You can apply online at ACPbenefit.org or print out and mail in an application form. You’ll need to provide information on your household income or participation in qualifying government assistance programs. Contact your preferred internet service provider to select a plan and apply the ACP discount once approved.
Do I receive the funds directly each month?
No, the ACP does not provide direct monthly funds to households. Instead, it offers up to a $30 discount on your internet service bill, lowering the amount you pay out of pocket. The internet provider receives reimbursement for the subsidy.
Which internet providers are participating in the Affordable Connectivity Program?
Major fixed broadband providers like AT&T, Spectrum, Comcast, Verizon and many others participate. Several satellite internet services also qualify. Check with your local and mobile carriers.
What is the enhanced benefit amount for residents of Tribal Lands?
Households on federally recognized Tribal lands can qualify for up to a $75 monthly discount off their internet service through the ACP.
Where can I find more information on the Affordable Connectivity Program?
Visit the federal program website at ACPbenefit.org operated by USAC, which administers the ACP on behalf of the FCC.
Can I apply for the ACP if I have a past due balance with the provider?
Yes, having an outstanding balance does not automatically disqualify you from the discount program. However, payment plan requirements vary between internet providers – contact them for specifics.
Can I sign up for the ACP if I am already a customer or was a customer in the past?
Absolutely, both existing and prior customers can enroll to start receiving the ACP monthly subsidy. You still must meet standard eligibility criteria.
If I already receive Lifeline benefits will I automatically receive the Affordable Connectivity Program?
No, Lifeline and ACP eligibility involves separate application processes. You need to complete enrollment documentation for the ACP separately in order to access program discounts. The two can be combined.
Can I receive both the Affordable Connectivity Program and Lifeline benefits at the same time?
Yes, households can benefit from both programs simultaneously. They are considered complementary rather than mutually exclusive. Apply for and manage each subsidy separately.

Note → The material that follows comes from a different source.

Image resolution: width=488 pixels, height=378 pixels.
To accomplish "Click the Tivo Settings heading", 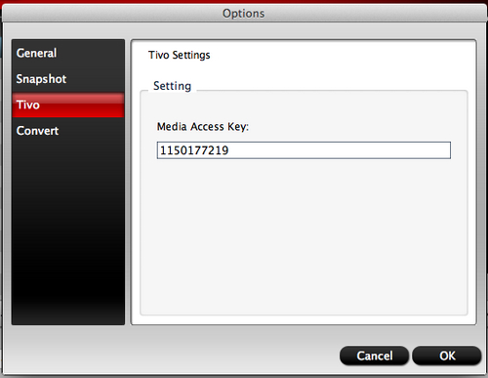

Will I be able to use the service and the device if I have a disability?
Internet service providers and connected devices should offer accommodations like screen readers or other assistive features to ensure those with disabilities can fully utilize ACP supported connectivity. Check with your carrier and equipment providers regarding accessibility.
Does the price of broadband matter to consumers?
Yes. Affordability remains one of the biggest barriers to home broadband adoption according to surveys. Lower income families often cite high internet prices as the main reason they go without service. Discounts through programs like ACP help address these cost challenges.
How is ACP related to broadband access?
The ACP provides eligible households discounts on monthly internet service bills to directly make broadband more affordable and encourage adoption. By subsidizing costs up to $30 per month, it tackles pricing head-on as an obstacle to vital internet access.
Does ACP provide free internet?
No, ACP isn’t large enough to make service completely free. But the up to $30 per month discount comes very close for those eligible. Recipients still pay something out of pocket based on plan chosen but costs are drastically reduced by ACP.
Who uses ACP?
ACP eligibility extends to households under 200% of the federal poverty guideline or those participating in several government assistance programs like SNAP and Medicaid. It therefore serves predominantly lower-income populations.
What happens if ACP runs out of money?
If the funding allocation from Congress runs out as projected around 2027 without renewal, the discounts would likely expire absent a replacement program. Advocates are pushing to maintain ACP long-term if affordability challenges persist for vulnerable families.